Hi Psychotherapist— First, a disclaimer: The ethicist is NOT a lawyer. Advice given here is for informational use only and should not be considered legal advice. Opinions expressed here are of the ethicist and not necessarily those of Any advice given here is taken at your own risk. That said, your question is more complex than it sounds. I’m not an app or technology reviewer, so it’s not my place to weigh in on the best tool for remote counseling sessions. However, using ethics and reasonable judgment it is possible to answer this question for yourself.
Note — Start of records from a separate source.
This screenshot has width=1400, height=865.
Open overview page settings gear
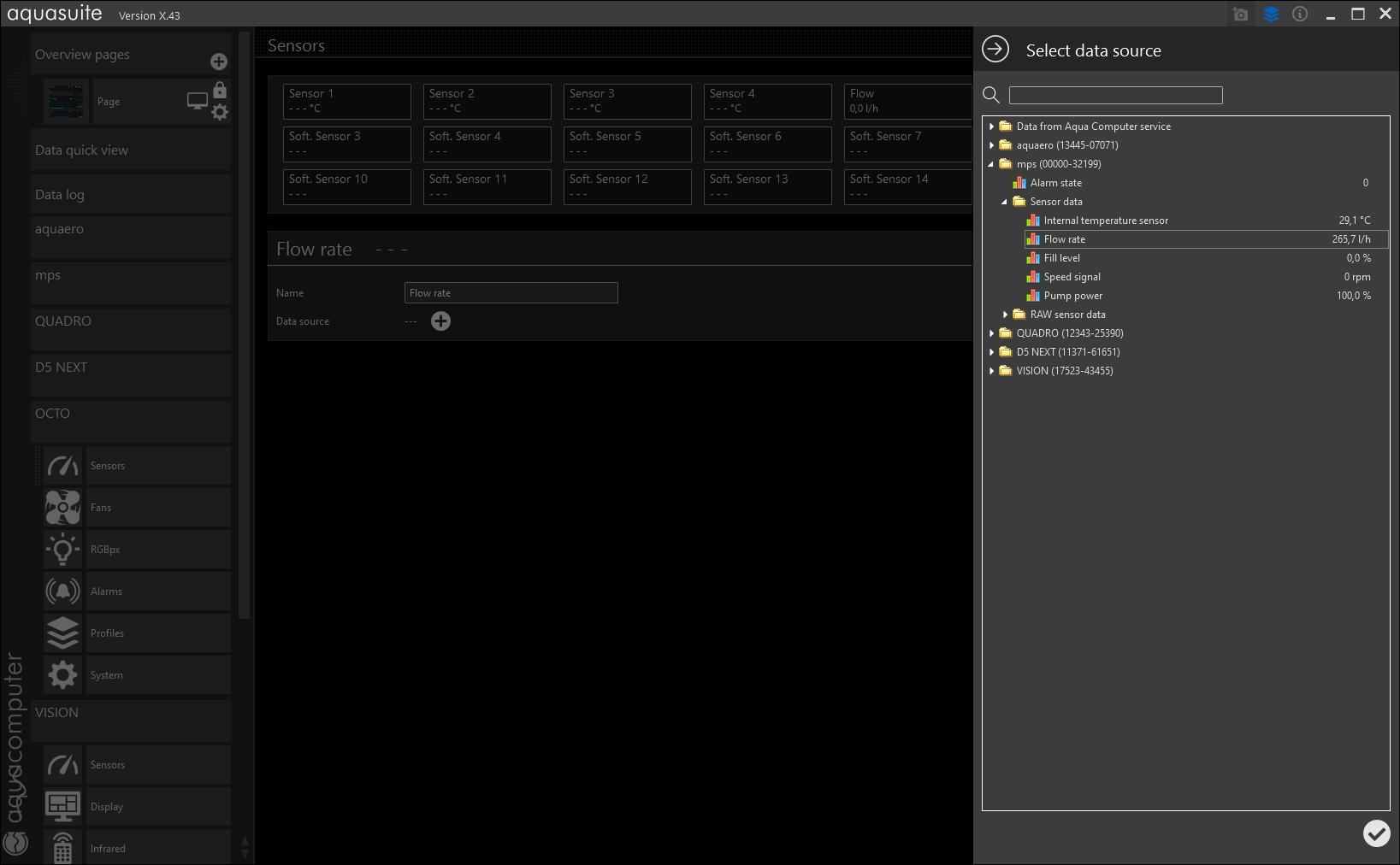point(220,112)
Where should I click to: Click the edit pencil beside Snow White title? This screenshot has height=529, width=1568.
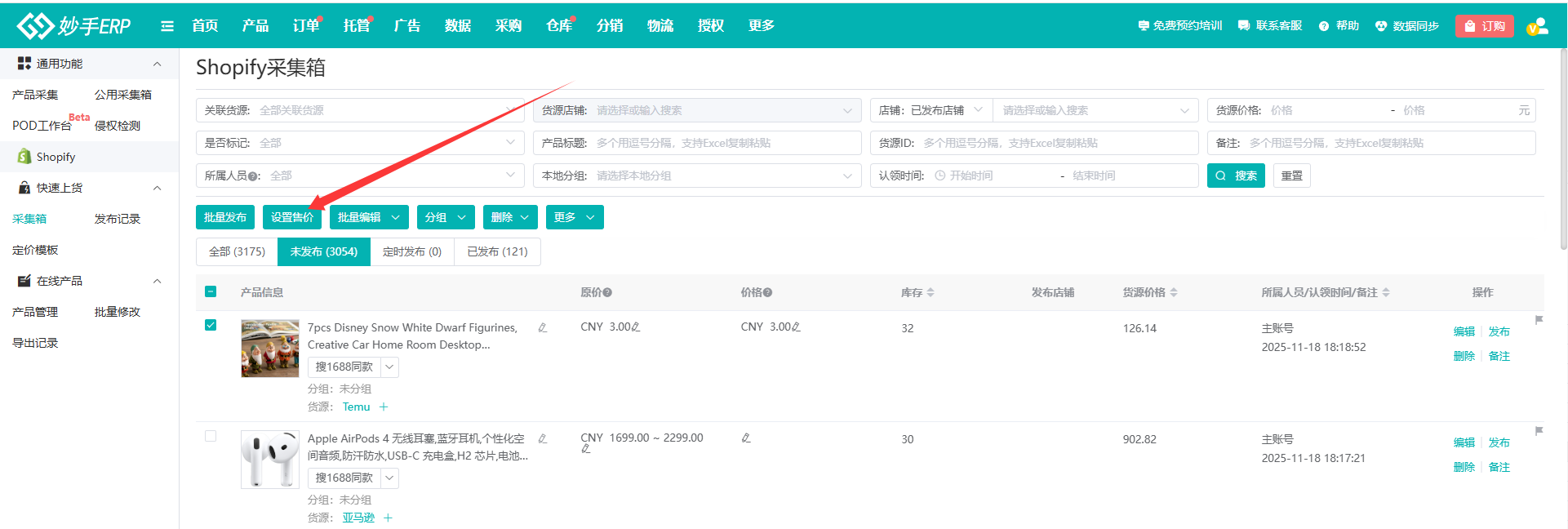(x=542, y=327)
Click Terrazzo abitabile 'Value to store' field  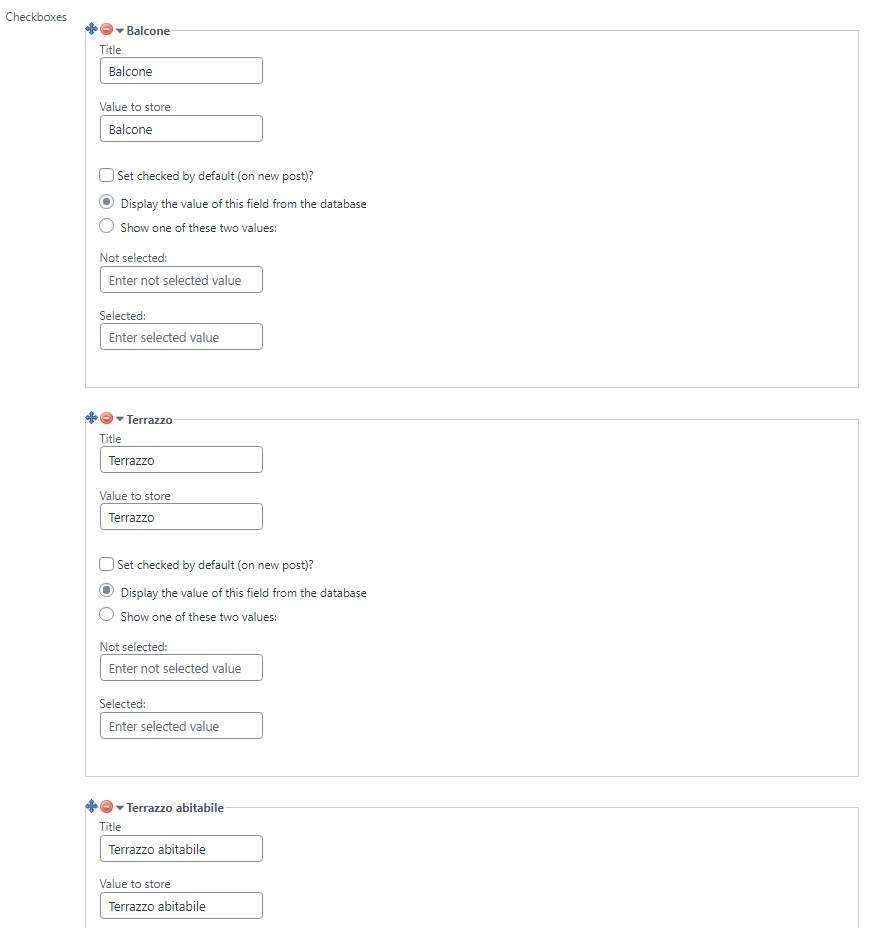tap(181, 906)
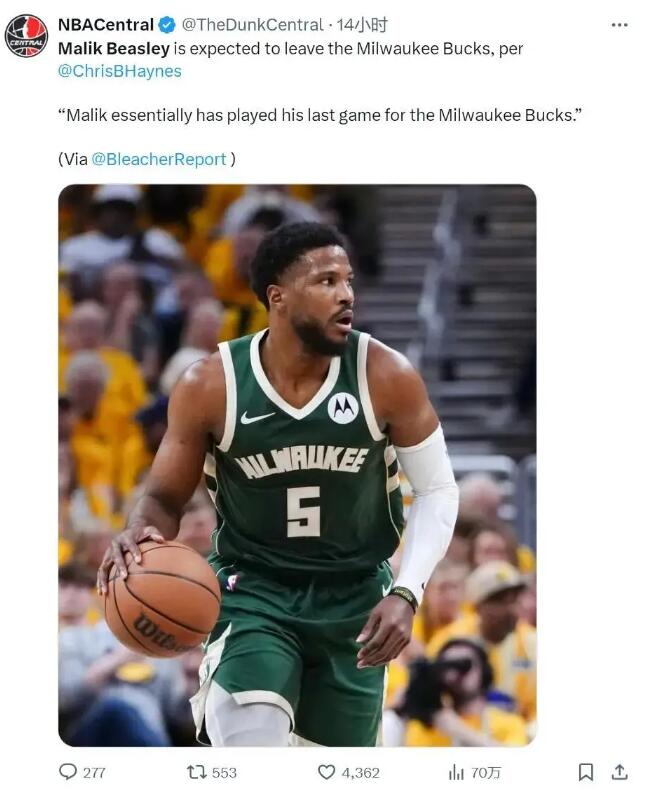This screenshot has width=649, height=790.
Task: Click the share upload icon
Action: (620, 772)
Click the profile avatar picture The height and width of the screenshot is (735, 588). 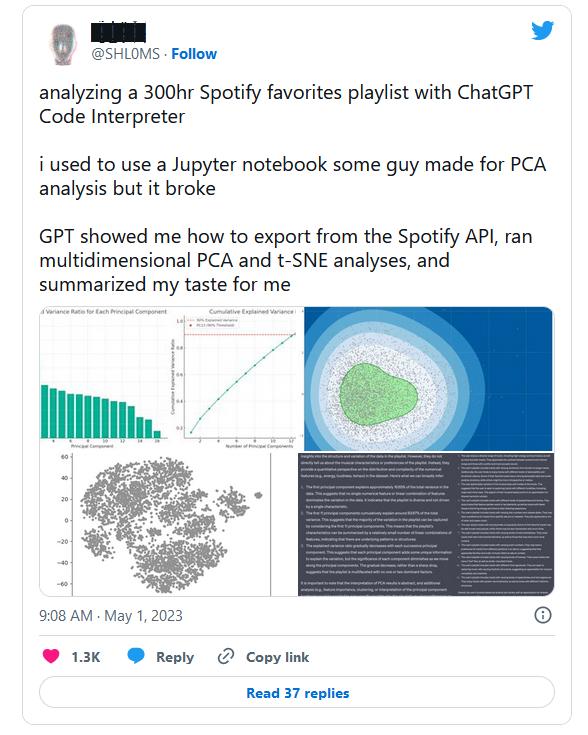point(63,44)
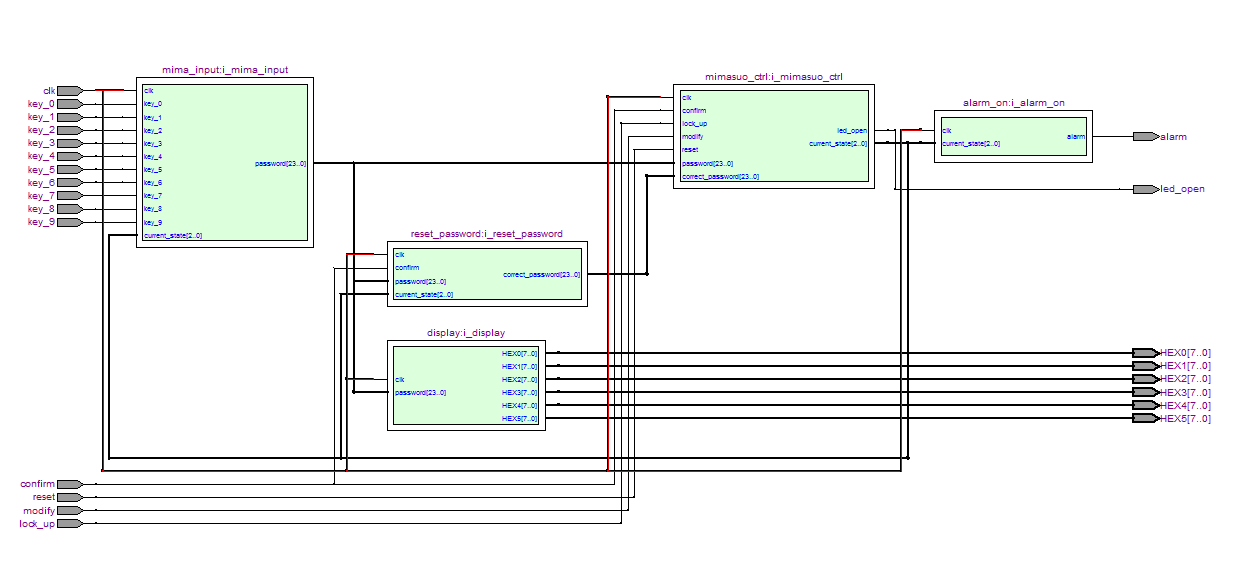Click the key_0 input pin symbol
Image resolution: width=1255 pixels, height=575 pixels.
(x=69, y=104)
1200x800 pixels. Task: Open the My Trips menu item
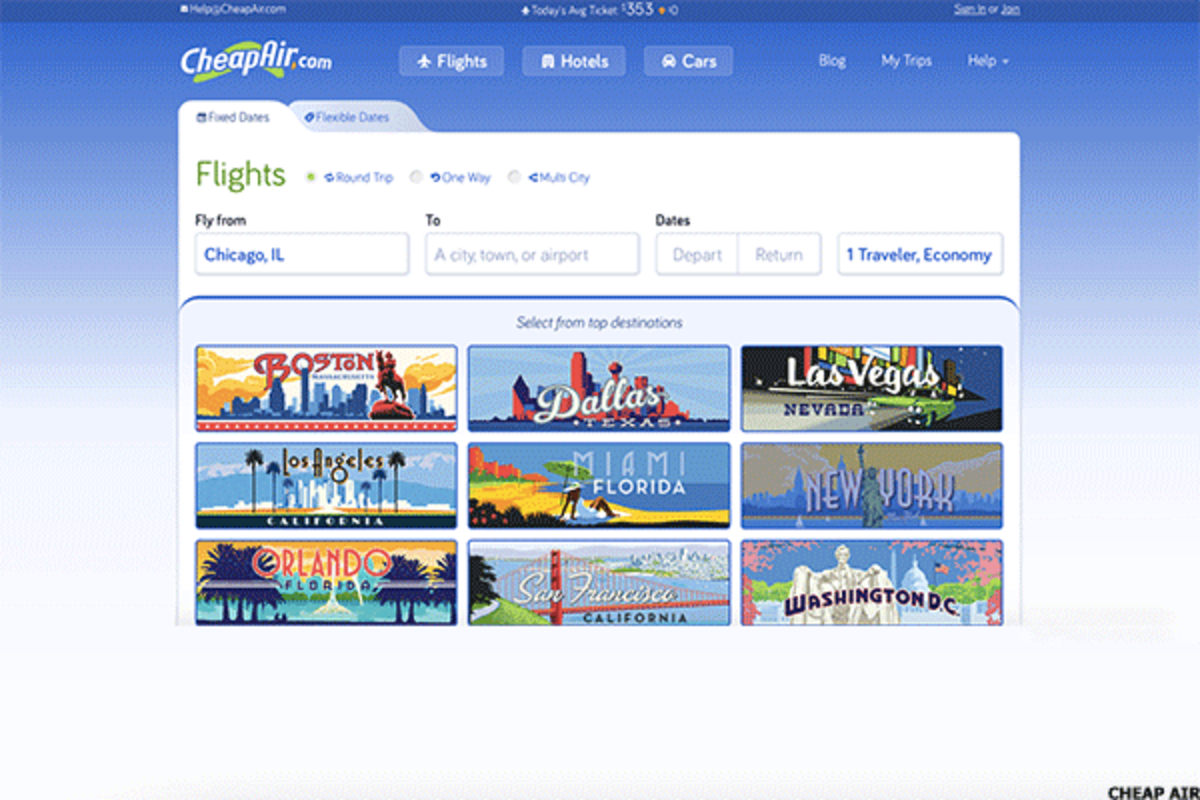click(906, 61)
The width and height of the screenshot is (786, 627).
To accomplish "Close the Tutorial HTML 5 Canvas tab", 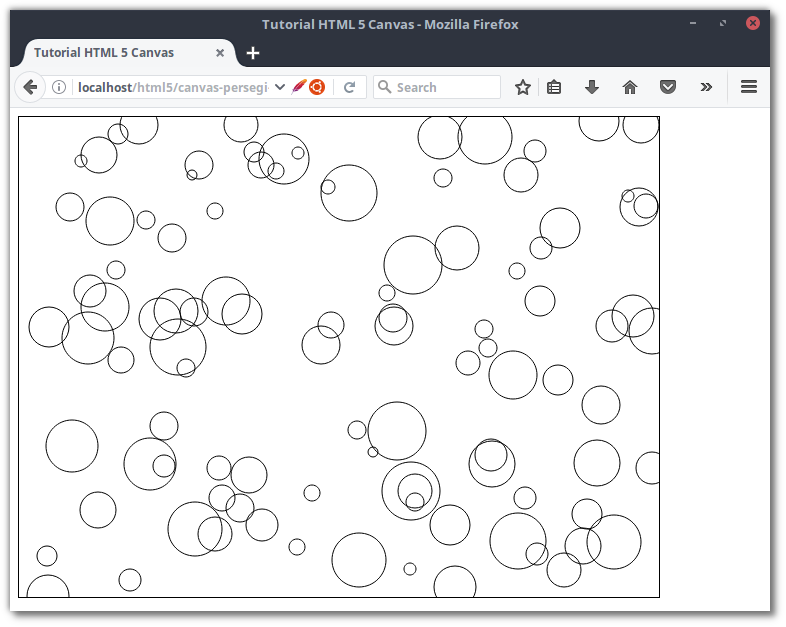I will point(220,53).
Let’s look at the real issues:

1.)   Professional Boundaries

Establishing clear, professional, therapeutic boundaries is paramount, and in fact a challenge, in any psychotherapeutic situation.  Every competent therapist recognizes the potential for counter transference, or allowing the therapist’s own personal psychiatric needs to drive the therapy rather than the patient’s needs.   So prudent, reasonable psychotherapists must keep clear boundaries in place to avoid counter transference.  Never forget: You are not your own patient in your session if you are getting paid for it.  You, as the therapist, are professionally obligated to create and maintain the boundaries that make this relationship therapeutic, otherwise you risk ethics violations and outright malpractice liability if there is foreseeable injury.  In other words, if something goes badly because you let the boundaries break down and you should have known better it could cost you plenty, including your license!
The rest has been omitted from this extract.